Авдотья Макаровна сразу озлилась и горестно покачала головой.
– По делам, будь они неладны!..
В купе, насвистывая "Наш паровоз вперёд лети. вернулся довольный Влад.
– Дорогие соседи, прошу не обижаться, но я вынужден вас на время покинуть. Во-первых, получил приглашение от Людмилы Степанны отобедать в пятом вагоне, а во-вторых, надо девушку защитить от наглых нападок на наших проводниц не вполне трезвого Михал Саныча. При мне он и пикнуть не посмеет.
Влад раскрыл свой фибровый чемоданчик, и тут!.. Глазам его попутчиков открылась картина, которую они не скоро забудут. До самых краёв чемоданчик был наполнен аккуратно сложенными сторублёвыми купюрами в банковской упаковке. Никогда еще Павлу Петровичу не доводилось видеть столько денег сразу в одном месте. Влад наугад вытащил из верхней пачки несколько бумажек, небрежно засунул их в карман брюк, прикрыл чемодан и уже хотел было выйти из купе, но, перехватив изумлённый взгляд соседа, пояснил.
– Вы не думайте, товарищ генерал, всё честным трудом заработано, до самой последней копеечки, – и весело предложил: – Берите и вы, сколько хотите, не стесняйтесь.
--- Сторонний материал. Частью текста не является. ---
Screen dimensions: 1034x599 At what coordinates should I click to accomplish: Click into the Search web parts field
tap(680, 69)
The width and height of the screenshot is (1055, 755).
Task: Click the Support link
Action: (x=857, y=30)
Я свою кассу на ключ никогда не запираю, – но тут же осёкся, покраснел – понял, какую глупость сморозил. – Извините, товарищ генерал, сказал дурак, не подумавши.
Павел Петрович ничего не ответил, отвернулся к окну.
– Ну, я, так сказать… пошёл? – неизвестно у кого спросил Влад и вышел, тихонько прикрыв за собой дверь.
– Ты, Петрович, не обижайся на дуралея. Это ведь он от простоты сердечной.
– Я не обижаюсь, – не хотелось ему продолжать дальше разговор на эту тему. – Какие же у вас дела в Москве, Авдотья Макаровна?
И вот тут её прорвало:
– Представляешь, какая несправедливость, Петрович!.. Павлику третью группу инвалидности дали!.. Будто он ногу сломал или на худой конец язвой желудка мается в начальной стадии!.. А ведь он – слепой!.. Слепой!.. И как у них только наглости хватило такую пакость подстроить?!.. А ведь и у них, наверное, и дети, и внуки есть. Ты как считаешь?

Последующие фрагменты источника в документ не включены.